DATA FOR THE TASK:
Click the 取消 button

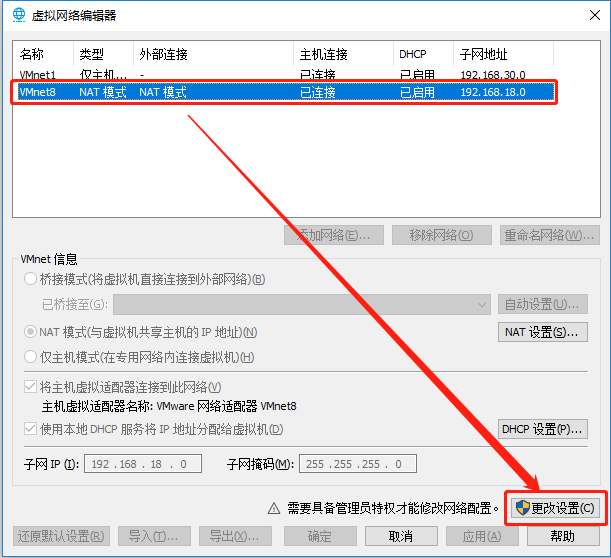(401, 536)
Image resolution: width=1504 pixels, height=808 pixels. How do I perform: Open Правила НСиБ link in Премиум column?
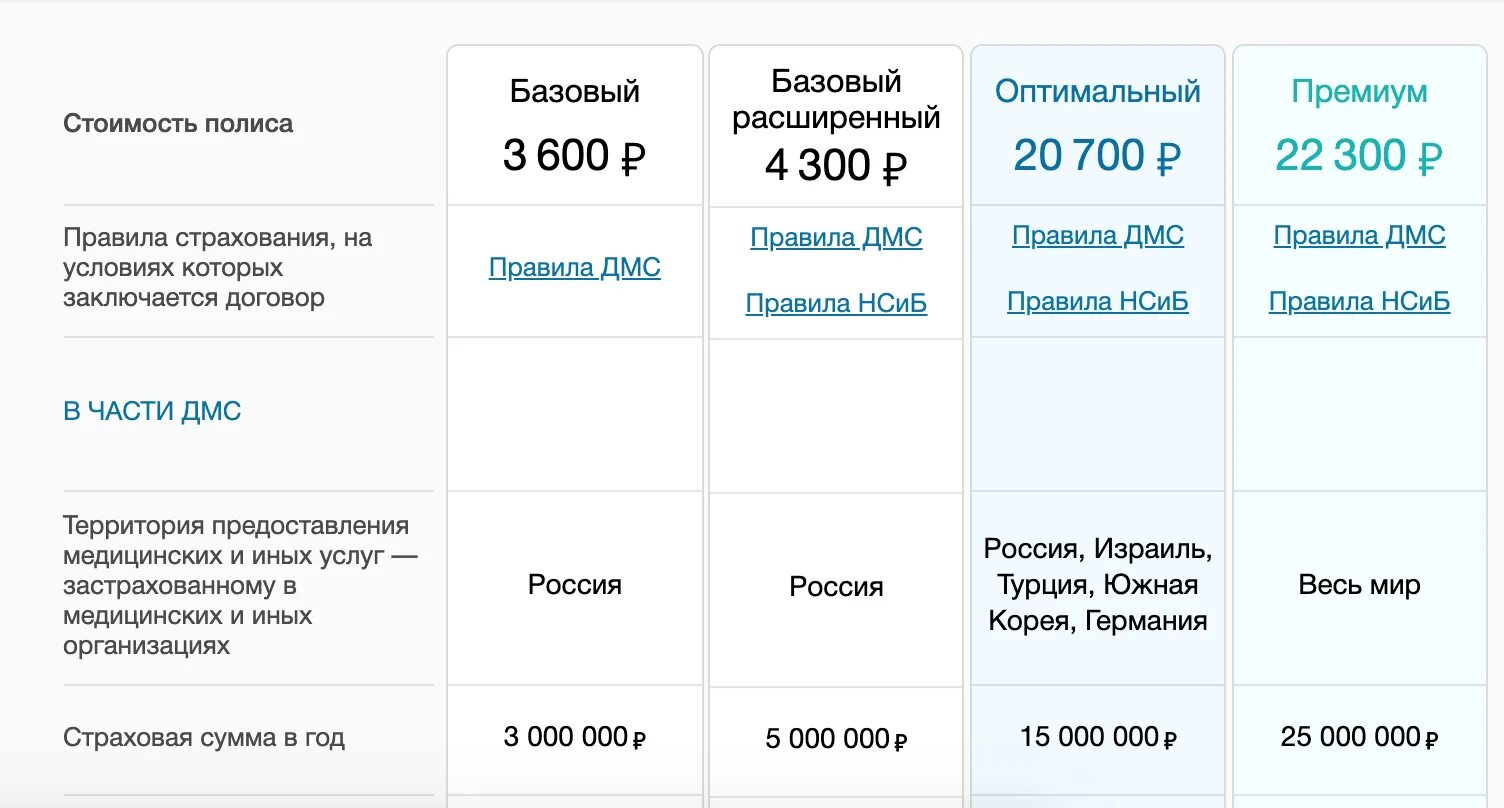point(1359,302)
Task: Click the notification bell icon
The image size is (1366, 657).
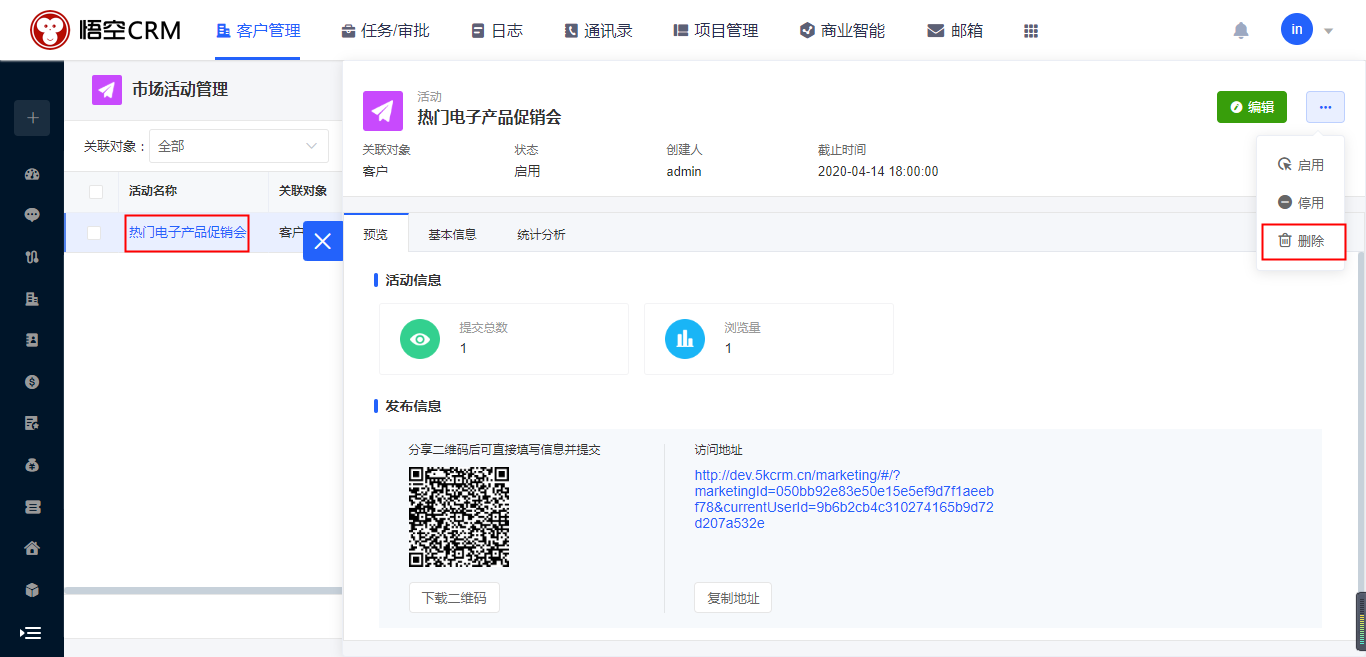Action: pos(1241,30)
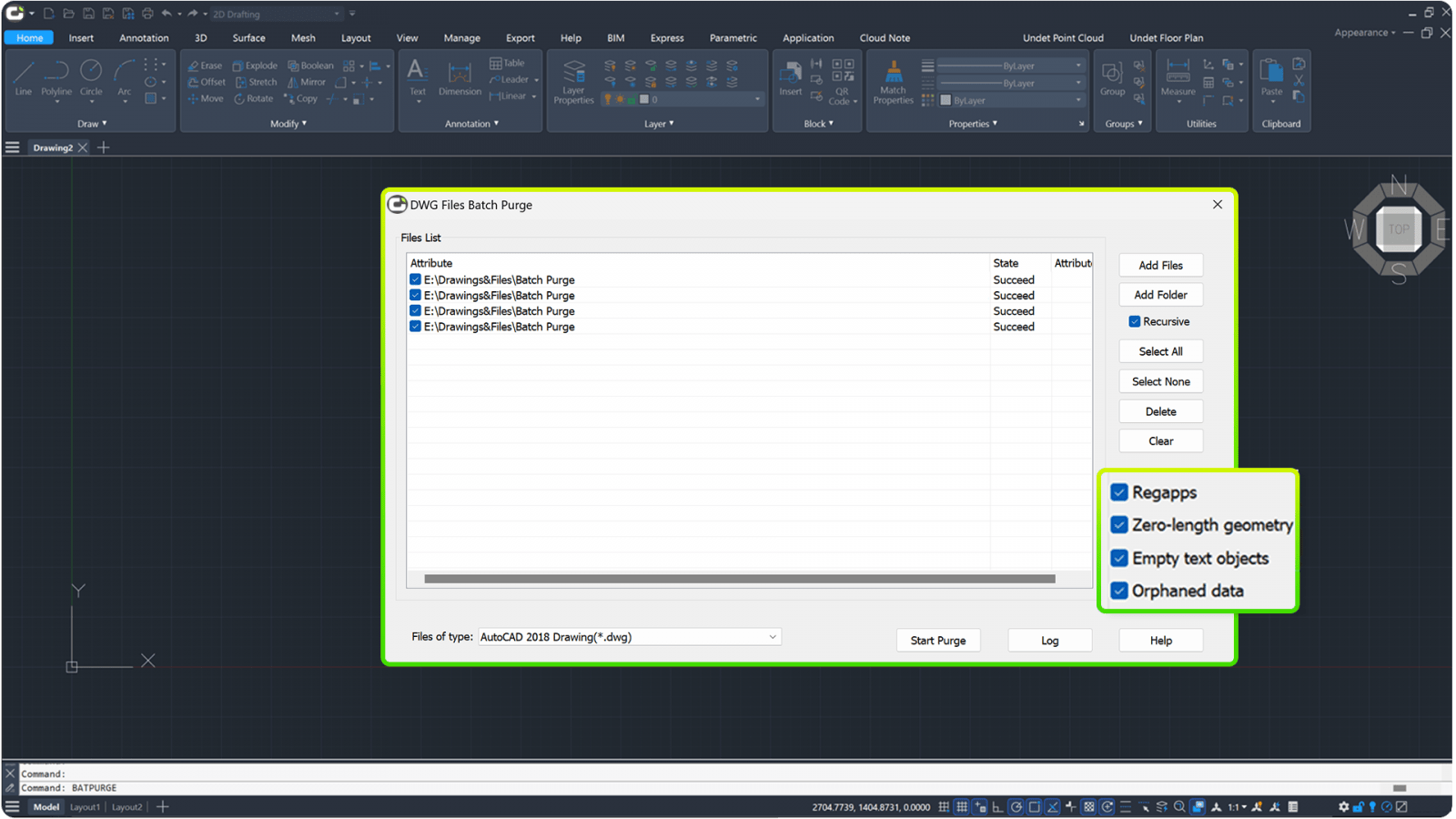This screenshot has height=819, width=1456.
Task: Switch to the Annotation ribbon tab
Action: [144, 38]
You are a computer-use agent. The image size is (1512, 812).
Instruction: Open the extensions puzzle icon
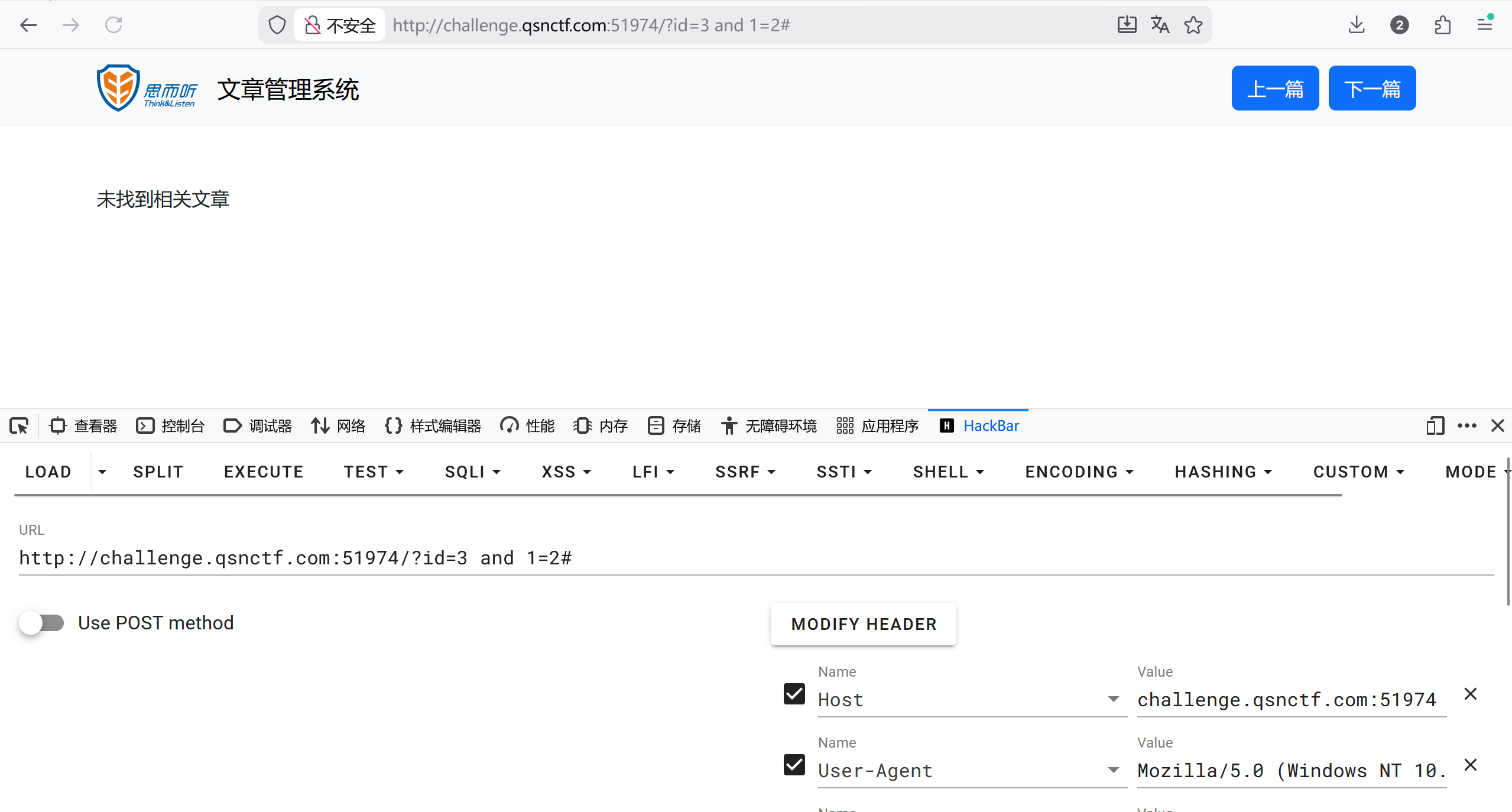1442,25
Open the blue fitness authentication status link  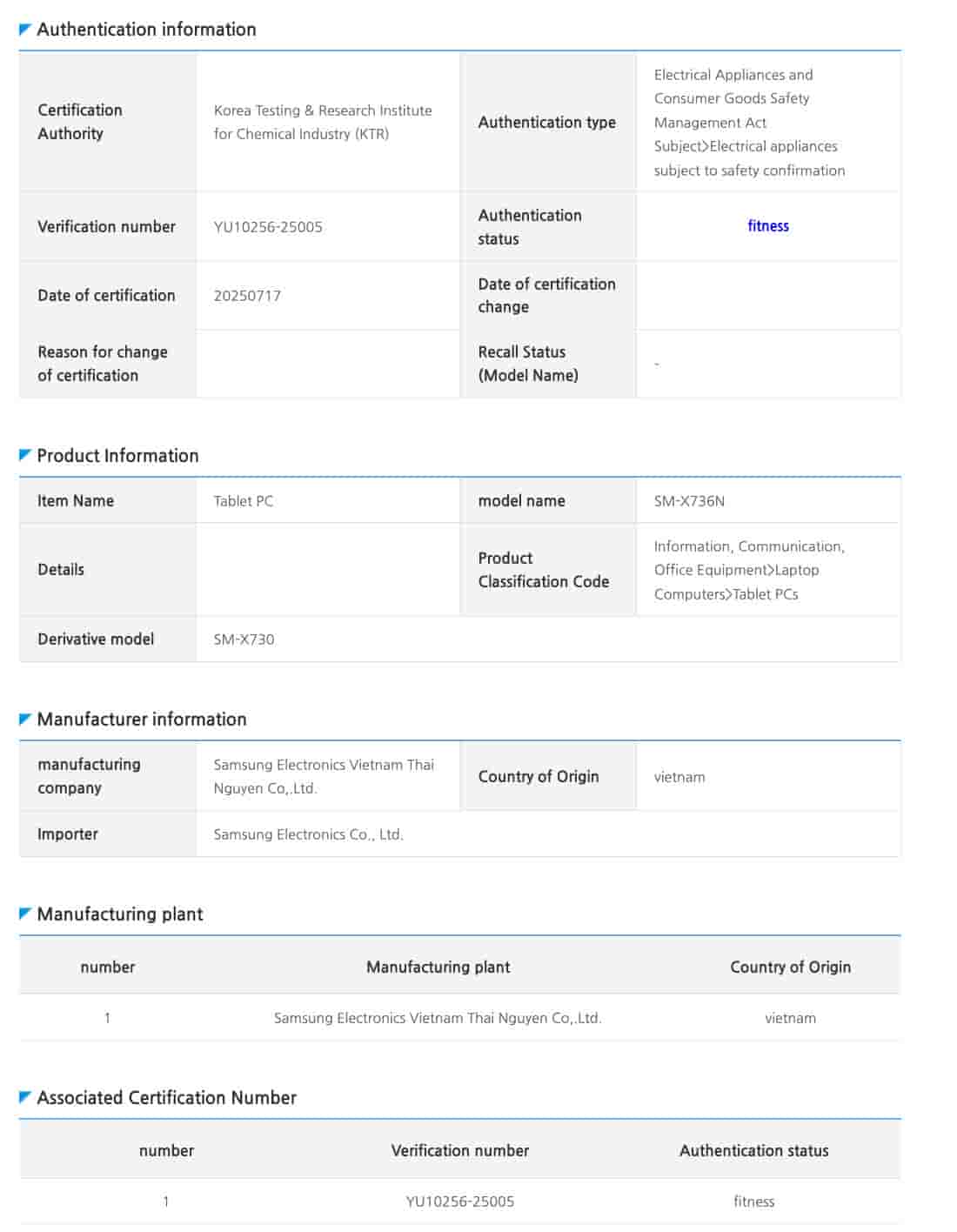(x=768, y=226)
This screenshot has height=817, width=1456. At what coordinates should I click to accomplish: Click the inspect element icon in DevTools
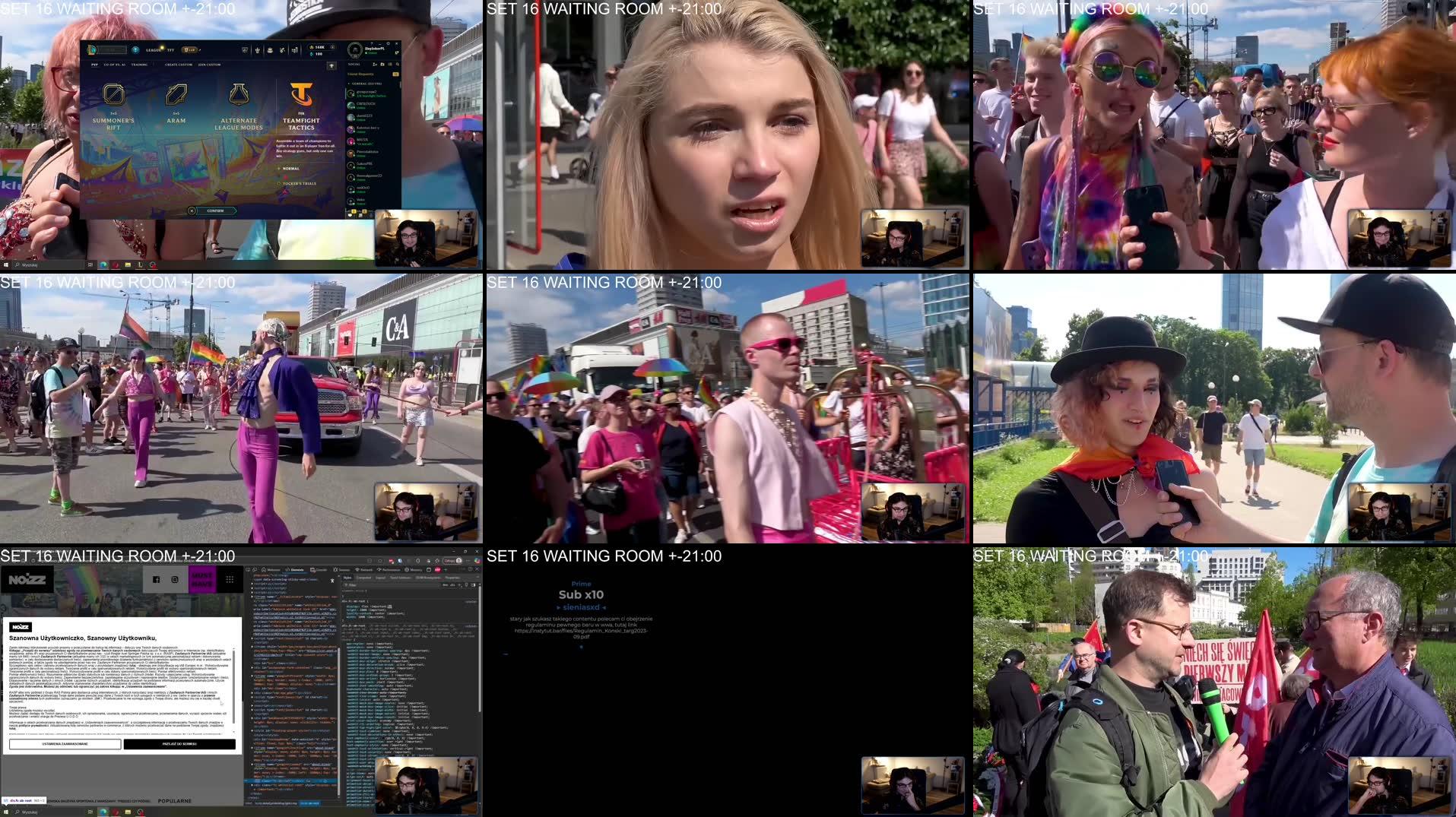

STATED TASK: Write the data from the line with "Image resolution: width=1504" to the line with "point(1359,302)" as a JSON list of strings, one string per line and no blank lines. Leave out the pictures.

THE ANSWER:
[
  "Image resolution: width=1504 pixels, height=808 pixels. How do I perform: Open Правила НСиБ link in Премиум column?",
  "point(1359,302)"
]